#### Die Aufgaben:
**A.** Geben Sie aus dem Auszug zur Klimapolitik den Abschnitt zwischen „Sofern der politische“ und „zu erwarten haben.“, beide einschließlich, wortgetreu wieder.
**B.** Welche Einrichtung hat laut dem Auszug zur Klimapolitik die neuesten Emissionszahlen ausgewertet, die die Länder dem Sekretariat der UN-Klimarahmenkonvention in Bonn gemeldet haben?

#### Ausgewählter Auszug:
___
Sofern der politische Druck reicht, könnte dabei auf der nächsten UN-Klimakonferenz im Dezember 2010 in Mexiko ein neuer Vertrag herauskommen. Oder es könnte sich der von den USA favorisierte und in der Erklärung angelegte Weg durchsetzen, wonach die Länder lediglich freiwillige Verpflichtungen eingehen, die keine völkerrechtliche Verbindlichkeit haben. In gewisser Weise wäre das vielleicht ehrlicher, denn bisher fehlt es den Verträgen, der Klimarahmenkonvention und dem Kyoto-Protokoll, an Strafmechanismen, so dass Staaten, die ihren Verpflichtungen nicht nachkommen nichts weiter als eventuell einen Gesichtsverlust zu erwarten haben.
Entsprechend sieht es nämlich auch mit der Moral aus. Das indische Center for Science and Environment (CSE) hat einmal die neuesten Emissionszahlen ausgewertet, die die Länder dem Sekretariat der UN-Klimarahmenkonvention in Bonn gemeldet haben. Fortschritte im Abbau der Treibhausgasemissionen sind demnach auch 17 Jahre nach Unterzeichnung der Konvention bestenfalls mit der Lupe auszumachen und oftmals eher eine Folge industriellen Niedergangs als Ergebnis eines gezielten Strukturwandels.
___
#### Gegebene Daten:
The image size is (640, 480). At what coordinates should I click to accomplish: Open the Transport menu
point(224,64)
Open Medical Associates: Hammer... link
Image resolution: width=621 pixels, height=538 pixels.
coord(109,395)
___
#### Lösungen je Aufgabe:
**A.**
Sofern der politische Druck reicht, könnte dabei auf der nächsten UN-Klimakonferenz im Dezember 2010 in Mexiko ein neuer Vertrag herauskommen. Oder es könnte sich der von den USA favorisierte und in der Erklärung angelegte Weg durchsetzen, wonach die Länder lediglich freiwillige Verpflichtungen eingehen, die keine völkerrechtliche Verbindlichkeit haben. In gewisser Weise wäre das vielleicht ehrlicher, denn bisher fehlt es den Verträgen, der Klimarahmenkonvention und dem Kyoto-Protokoll, an Strafmechanismen, so dass Staaten, die ihren Verpflichtungen nicht nachkommen nichts weiter als eventuell einen Gesichtsverlust zu erwarten haben.

**B.** Das indische Center for Science and Environment (CSE).